(Beginning of Data to examine)

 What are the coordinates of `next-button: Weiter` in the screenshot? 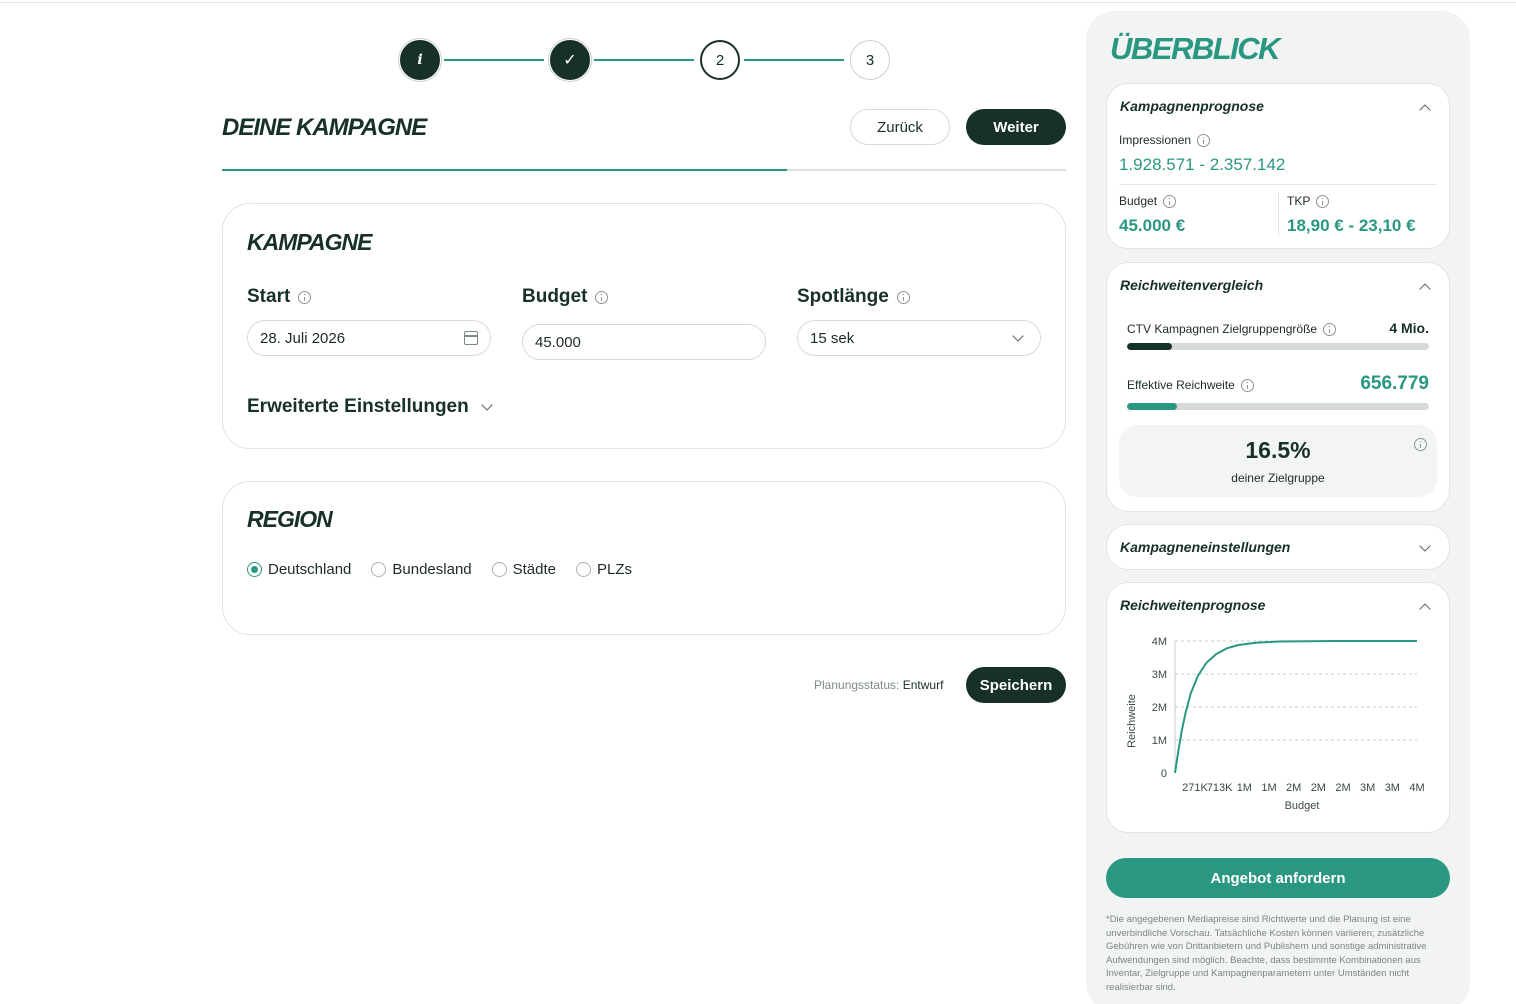 It's located at (1016, 127).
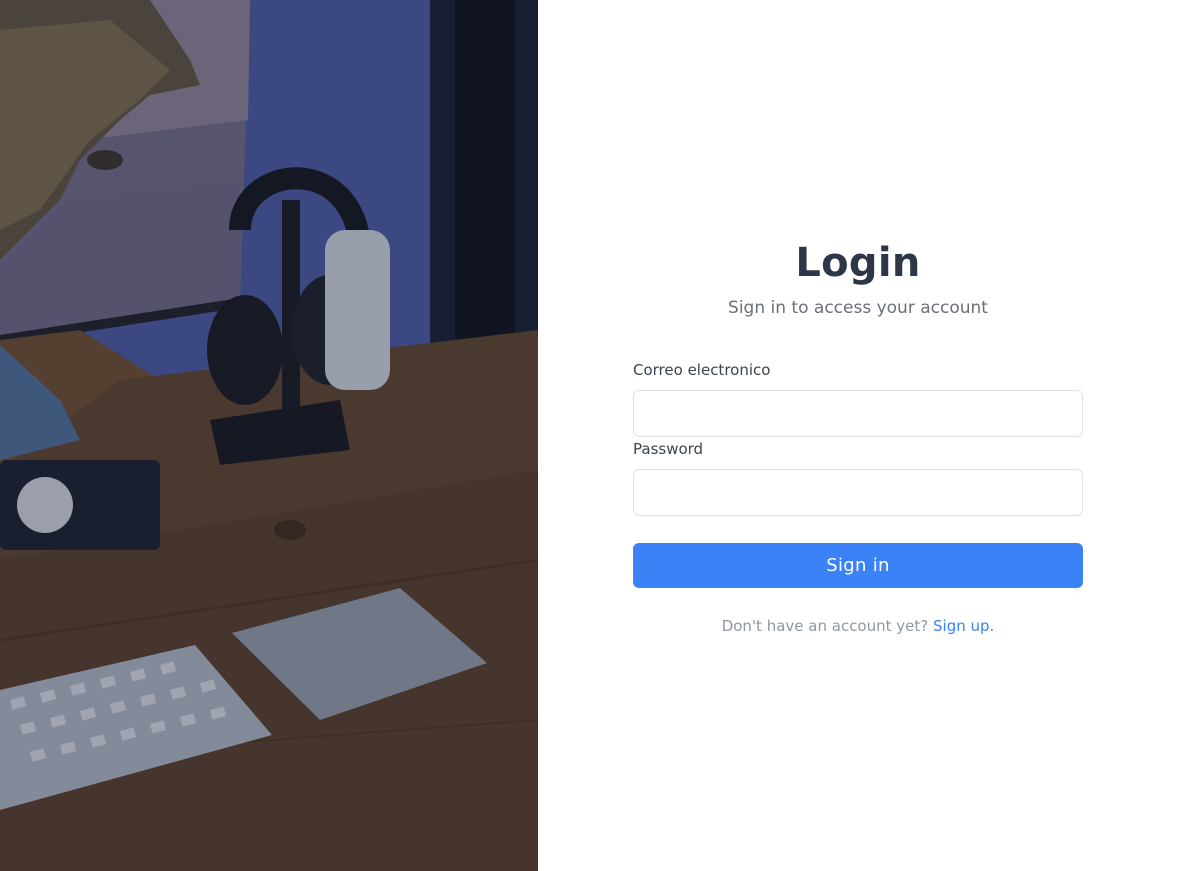 Image resolution: width=1177 pixels, height=871 pixels. What do you see at coordinates (702, 370) in the screenshot?
I see `email-label: Correo electronico` at bounding box center [702, 370].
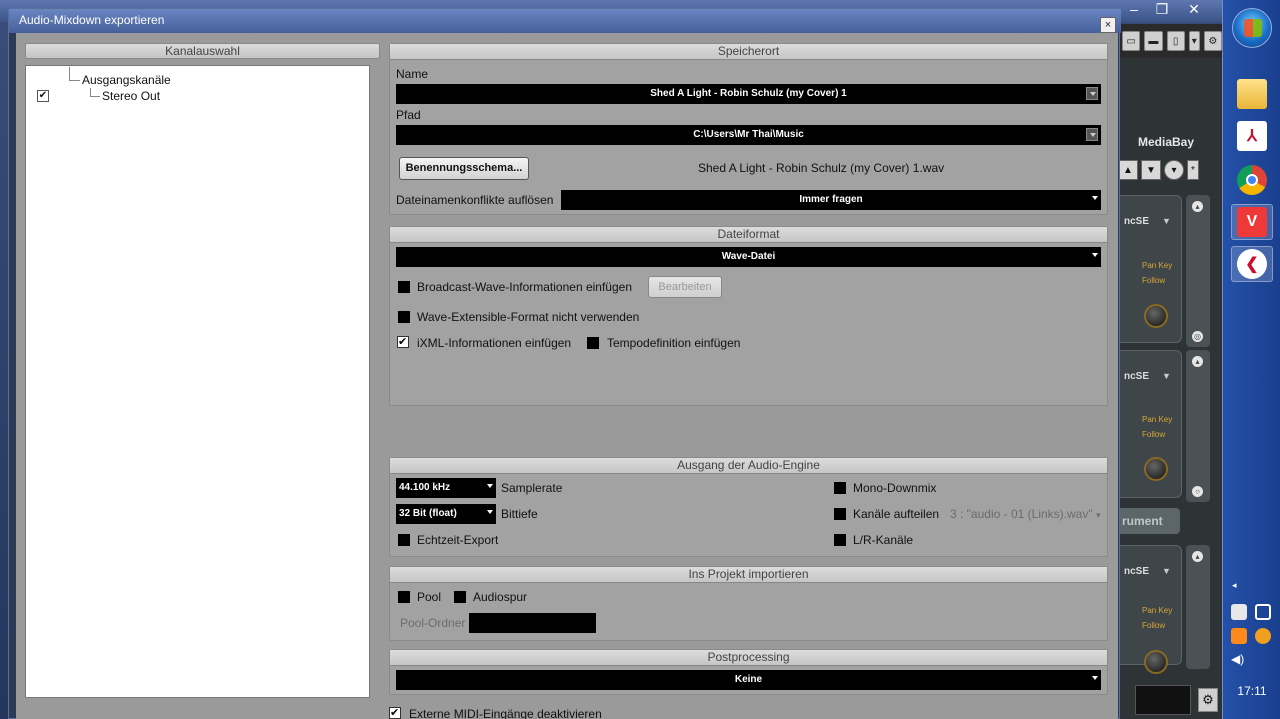 This screenshot has width=1280, height=719. Describe the element at coordinates (1252, 180) in the screenshot. I see `taskbar-app-chrome` at that location.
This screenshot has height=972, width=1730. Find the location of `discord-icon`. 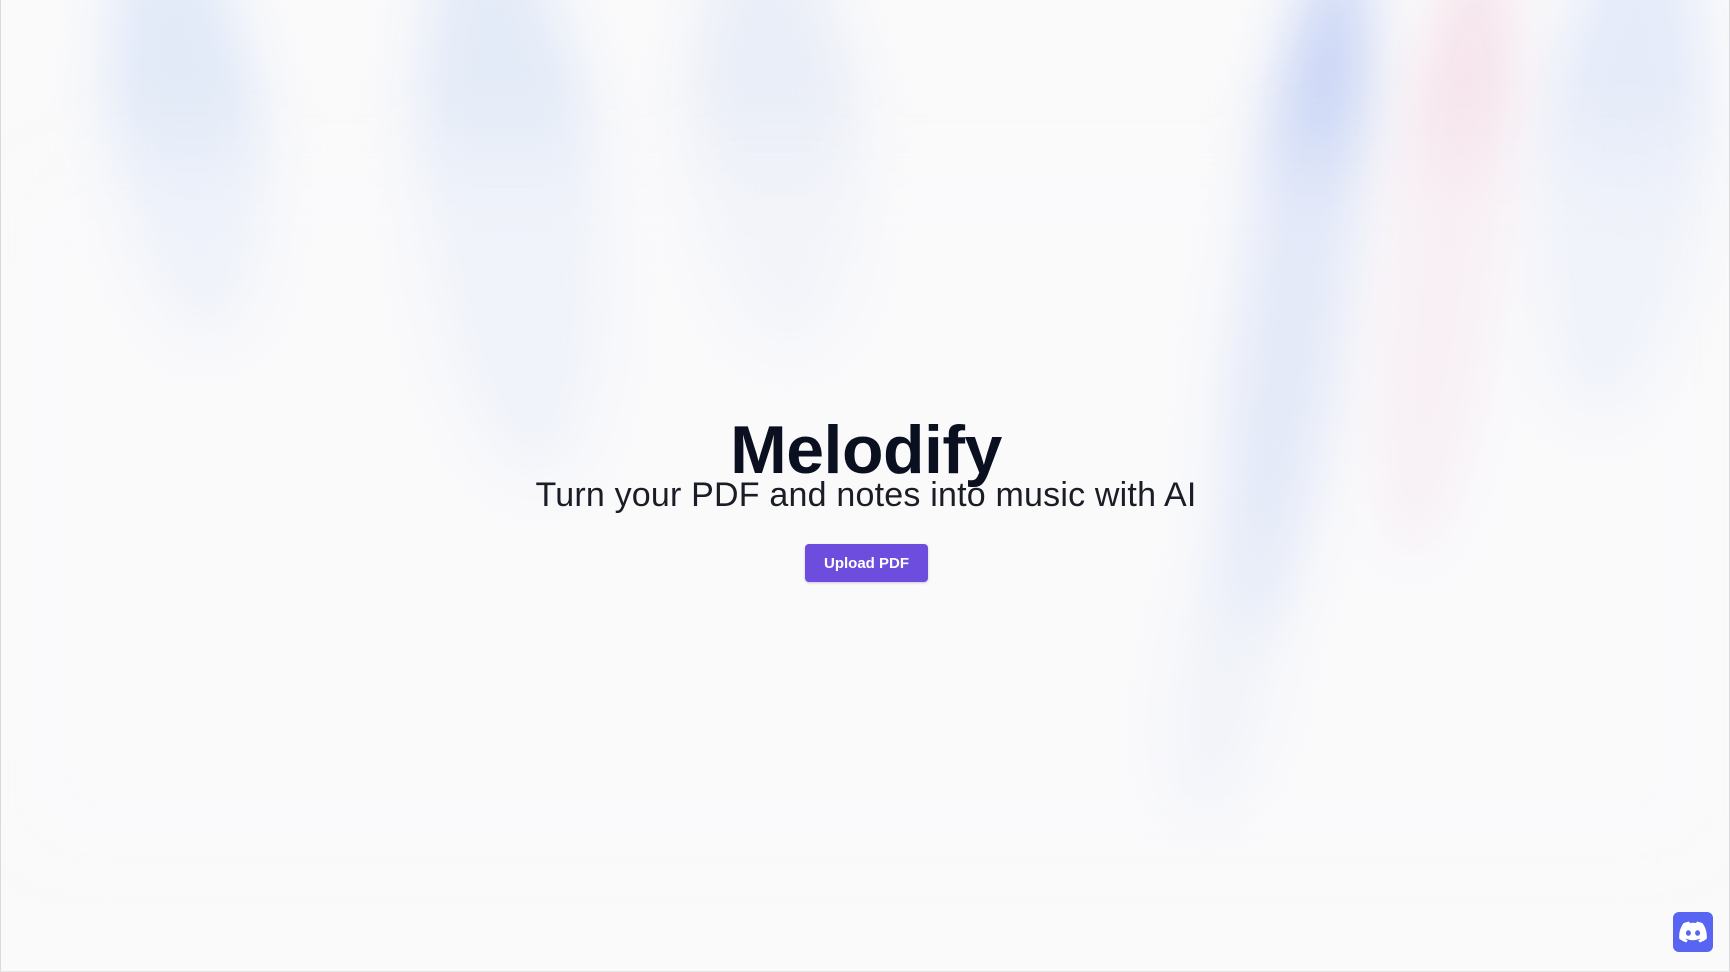

discord-icon is located at coordinates (1693, 932).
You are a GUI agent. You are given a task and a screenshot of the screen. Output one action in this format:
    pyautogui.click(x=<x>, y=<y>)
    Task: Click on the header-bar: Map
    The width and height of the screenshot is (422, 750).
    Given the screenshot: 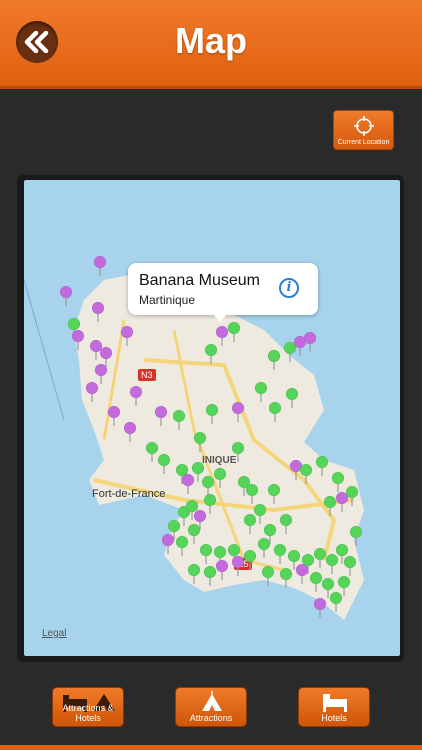 What is the action you would take?
    pyautogui.click(x=211, y=44)
    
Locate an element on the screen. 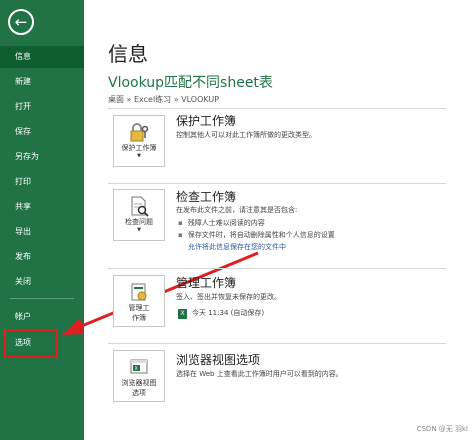 Image resolution: width=474 pixels, height=440 pixels. section-desc-browser-view: 选择在 Web 上查看此工作簿时用户可以看到的内容。 is located at coordinates (260, 374).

(End of Data to examine)

§ Task prompt: Please repeat the entries starting at the line that contains "This screenshot has height=972, width=1730." and ending at the line that contains "discord-icon is located", replacing "Find" with "Identify" and changing nothing else. Leave the pictures out of your answer.

§ Worked solution:
This screenshot has height=972, width=1730. Identify the location of `discord-icon`. 

discord-icon is located at coordinates (1693, 932).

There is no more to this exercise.